Stranger Danger: Family Values, Childhood, and the American Carceral State - Dr. Paul Renfro talked to Robert Gonzalez

Sat, 04/04/20
Paul Renfro

            While working on his doctorate degree at the University of Iowa, Paul Renfro was captivated by the story of two young girls who went missing and the language around their disappearance. People saying, “this shouldn’t happen here,” and notions of racial and regional innocence sparked his interest. Stranger Danger discusses the phenomenon of missing children and its resonance beginning in the late seventies and early eighties.

            Throughout the eight-year process in writing this book, Dr.
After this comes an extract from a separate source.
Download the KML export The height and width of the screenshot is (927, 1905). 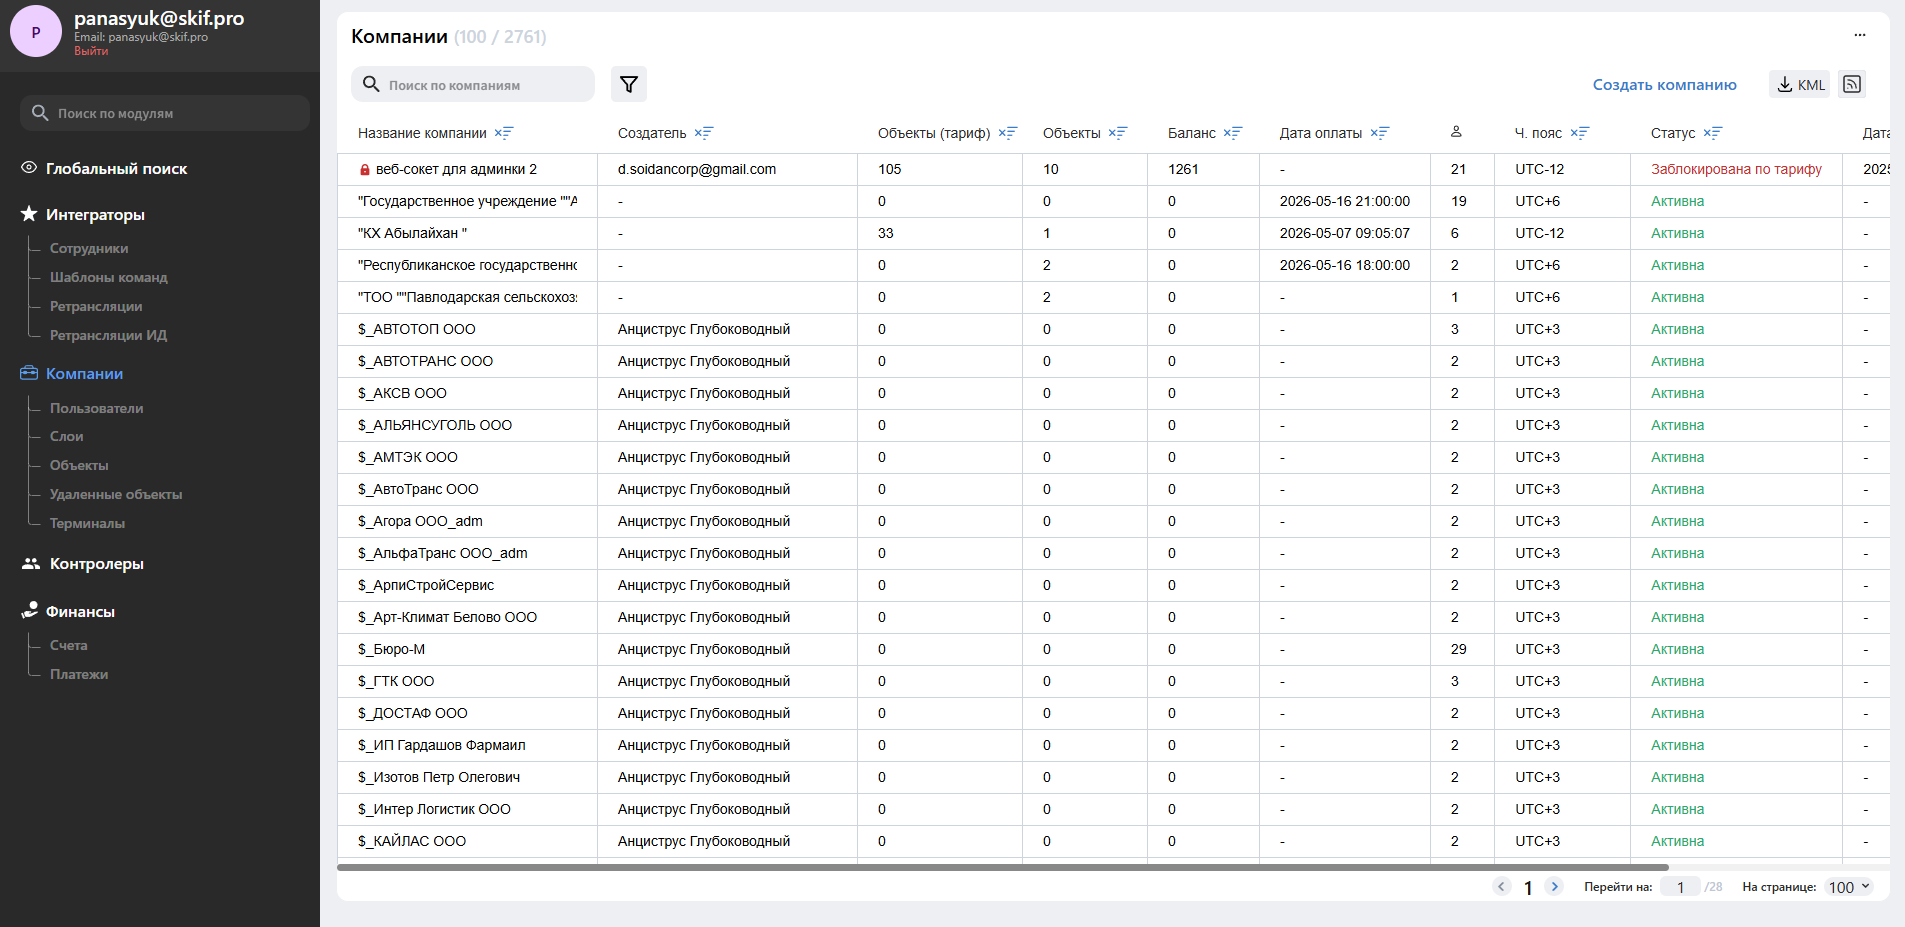click(1800, 85)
Renfro found it emotionally difficult at times to analyze these past disappearances of children. “It is very challenging and disturbing, especially considering that a lot of these cases ended in tragedy, not only in the ultimate tragedy of a child being murdered, but often times many parents discuss the fact that not knowing is harder, so it’s actually a relief when they learn that their child has been murdered. So that very idea is very unsettling.” Stranger Danger works to deconstruct the fears many parents have about protecting their children from this “perceived threat,” explaining how a child is far more likely to be abducted by a family member, be a runaway, or be thrown out of their house than be taken by a stranger. The book explores how the stranger danger rhetoric obscures these facts, thus creating a legal and cultural regime that addresses this exceptionally rare sort of crime.
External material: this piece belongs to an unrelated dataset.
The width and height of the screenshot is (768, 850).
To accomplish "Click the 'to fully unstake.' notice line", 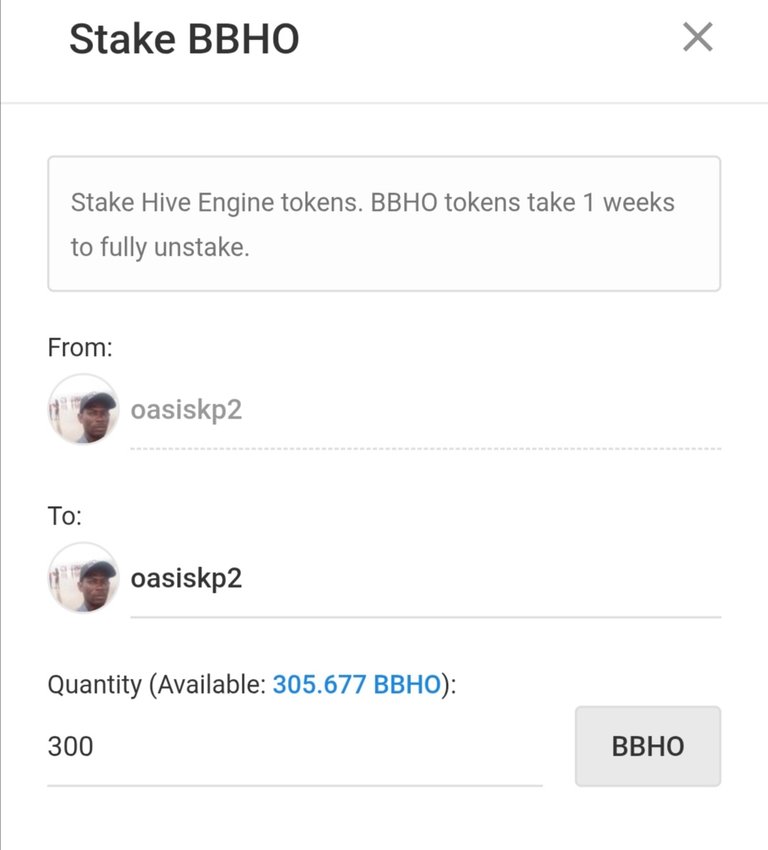I will point(160,247).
            Stranger Danger dissects the culture surrounding missing children, its effects on American politics, and vice versa. The book, available for preorder from Oxford University Press (https://bit.ly/3aE3JMp), has already received stellar reviews from various well-known academics such as Pulitzer Prize winner Heather Anne Thompson. Dr. Renfro hopes the reader takes away, “that childhood can be political and that innocence can be political and that often times our fears can unleash really dangerous things.”